* **EXERCISE TASK**
Retype the data word for word, starting with the line that contains "This screenshot has width=329, height=196." and going on through the end of the data. Omit the pictures from your answer.

* Begin DATASET ENTRIES *

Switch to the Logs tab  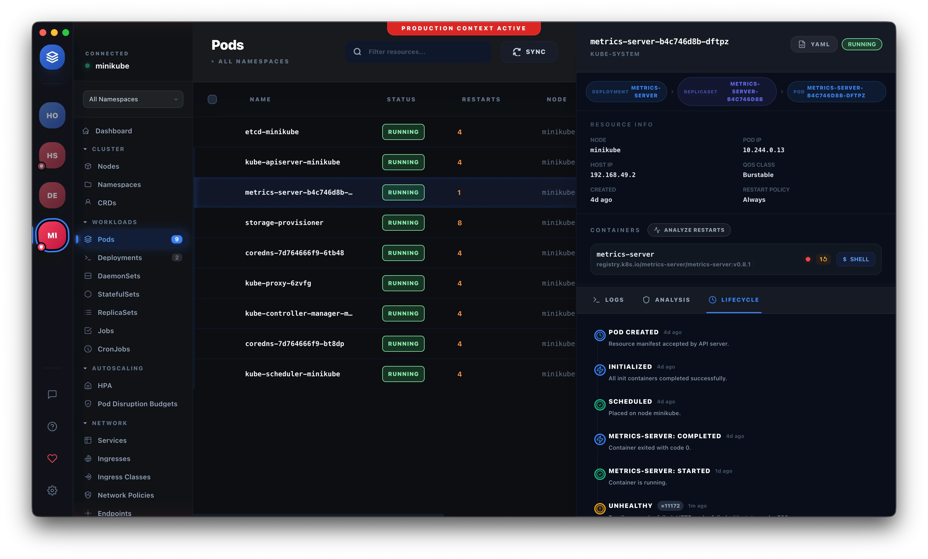[608, 300]
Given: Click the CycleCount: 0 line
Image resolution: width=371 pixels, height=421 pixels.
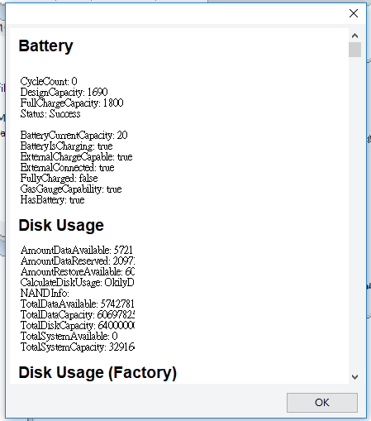Looking at the screenshot, I should (49, 81).
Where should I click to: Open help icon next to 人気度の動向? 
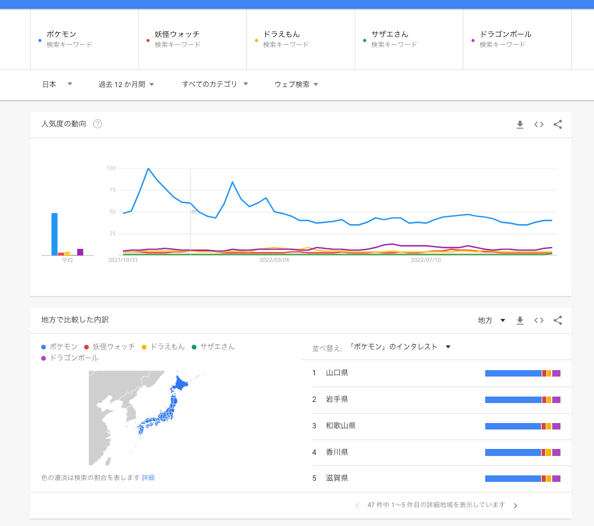[x=98, y=124]
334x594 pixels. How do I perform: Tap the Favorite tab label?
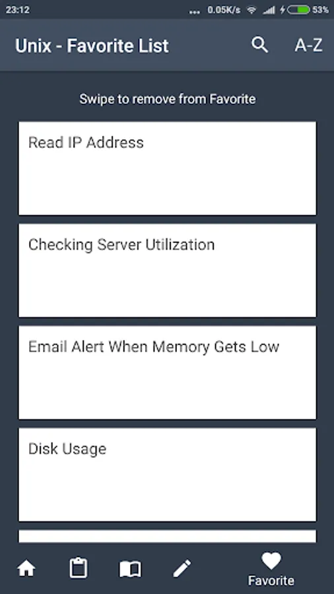point(271,580)
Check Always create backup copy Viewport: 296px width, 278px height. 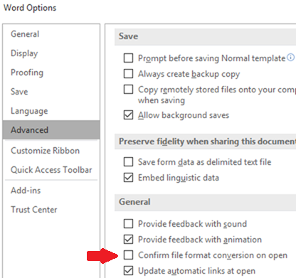(x=128, y=73)
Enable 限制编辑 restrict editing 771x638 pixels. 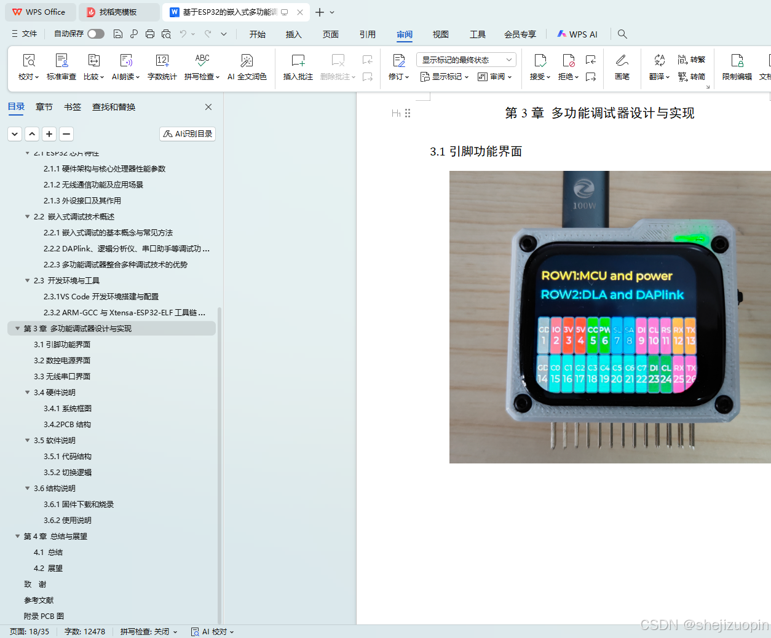736,66
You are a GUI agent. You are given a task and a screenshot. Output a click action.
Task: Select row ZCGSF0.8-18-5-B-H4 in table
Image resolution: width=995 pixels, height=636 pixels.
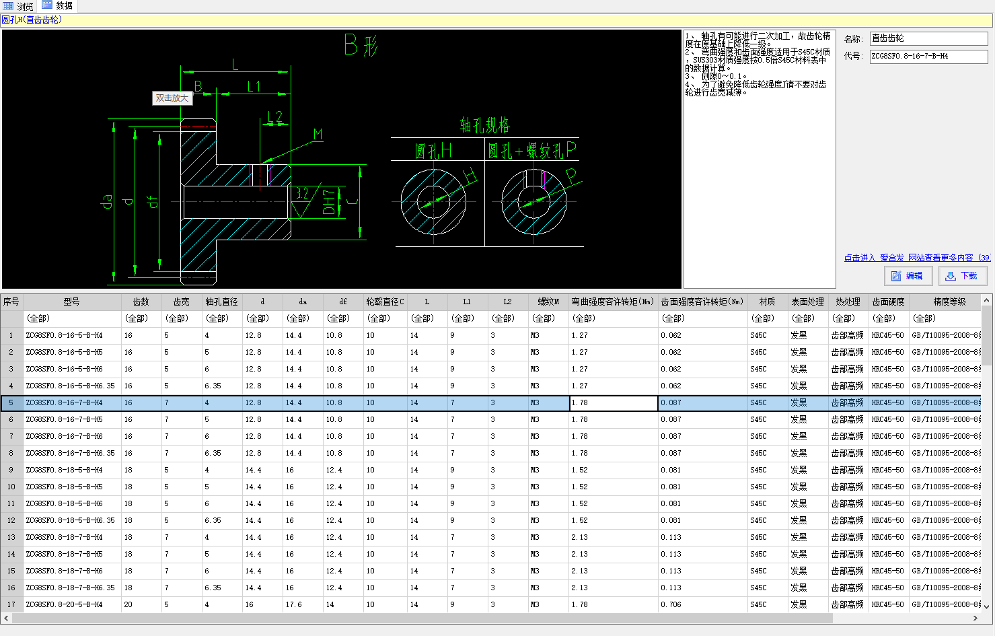[x=65, y=470]
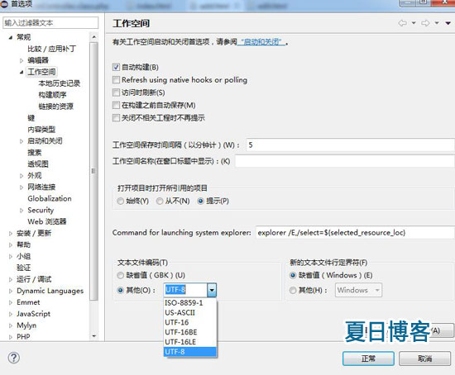The width and height of the screenshot is (455, 375).
Task: Click the back navigation arrow icon
Action: click(x=403, y=23)
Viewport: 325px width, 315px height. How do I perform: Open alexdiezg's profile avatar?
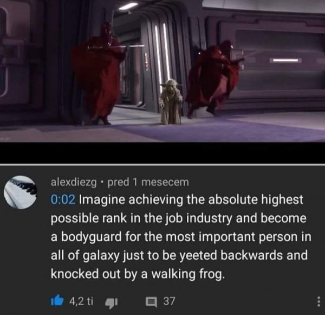21,192
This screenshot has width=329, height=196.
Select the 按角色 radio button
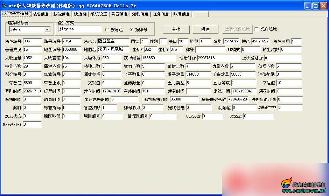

* End DATASET ENTRIES *

* **WORKED SOLUTION**
This screenshot has width=329, height=196.
Select the 按角色 radio button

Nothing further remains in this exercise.